Claudio Da Rold, vice president and analyst at Gartner, said: “Cost cutting, restructuring and the move towards offshore outsourcing continue to increase while growth in emerging countries [such as India] accelerates, widening the gap between high-growth areas and stagnant economies and low and high-cost IT providers. This trend could drive a prolonged reduction in the unit cost of IT services, significantly affecting the IT services market by 2013.”
Business buyers will force traditional service providers to switch to per-user per-month pricing models by 2012 as these are more cost effective, according to the report.
And overall average market prices could drop by five to 10 per cent per year in a worst-case scenario, Gartner said. Research vice president Frank Ridder added: “This reduction is possible because, in 2009, we saw the IT services market shrink four per cent, with a market loss of $42bn (£27bn), with outsourcing prices plummeting.
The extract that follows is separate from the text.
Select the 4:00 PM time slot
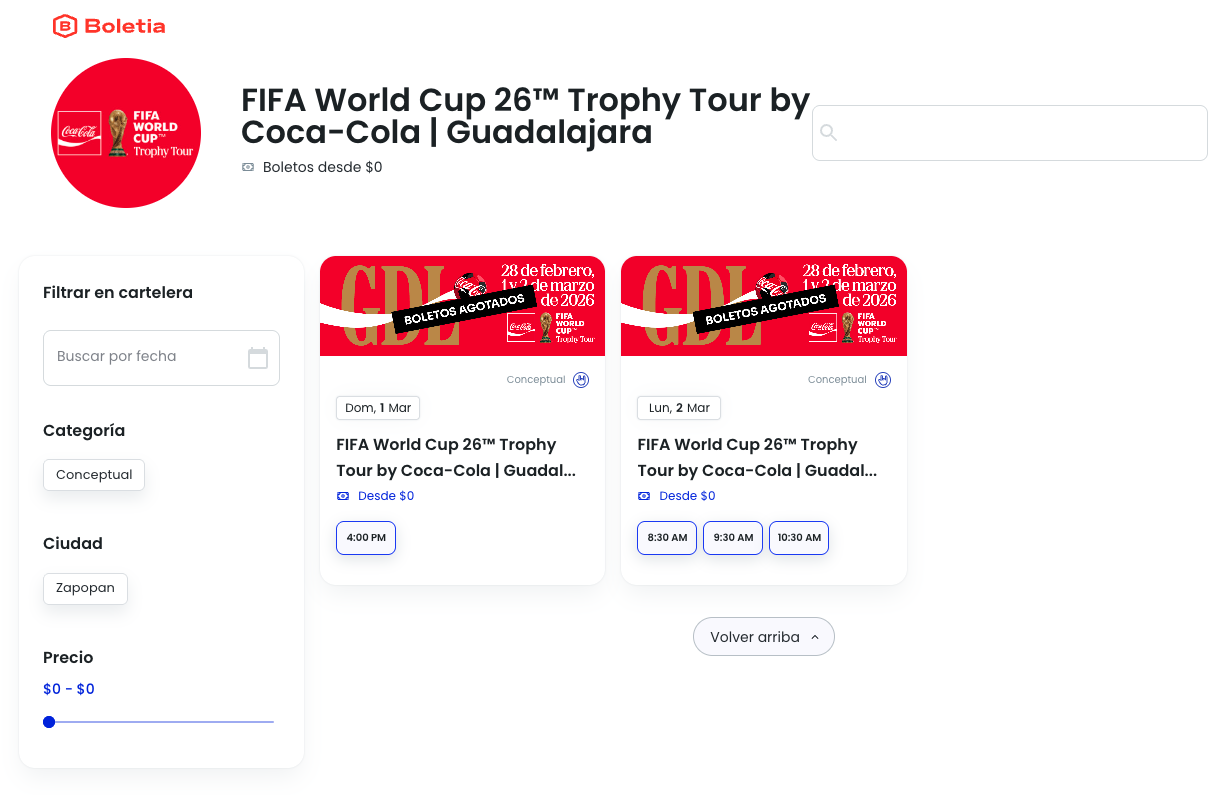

Such extensive reductions in price and market size would stall growth in the overall IT services market by 2013.”
Outsourcing IT to reduce or control costs is commonplace in large UK firms, but small-to-medium-sized firms are increasingly making the switch, according to Ben Birmingham, managing consultant at outsourcing specialist Quantum Plus.
“Firms are focusing on their core operations and are outsourcing IT because they think of it almost as a commodity at the moment,” said Birmingham. “Small-to-medium-sized businesses see it as a way of controlling, rather than reducing, IT services costs.”
And clients now expect flexible pricing options to be offered, Birmingham said. “Traditionally, clients would have been expected to pay a transition charge for moving from one outsourcing provider to another, or moving from in-house provision to outsourcing, but increasingly they are asking for the charge to be waived or significantly reduced.
“Clients are also pushing for more business-related pricing connected to the delivery of certain objectives, rather than paying an annual charge as they used to.”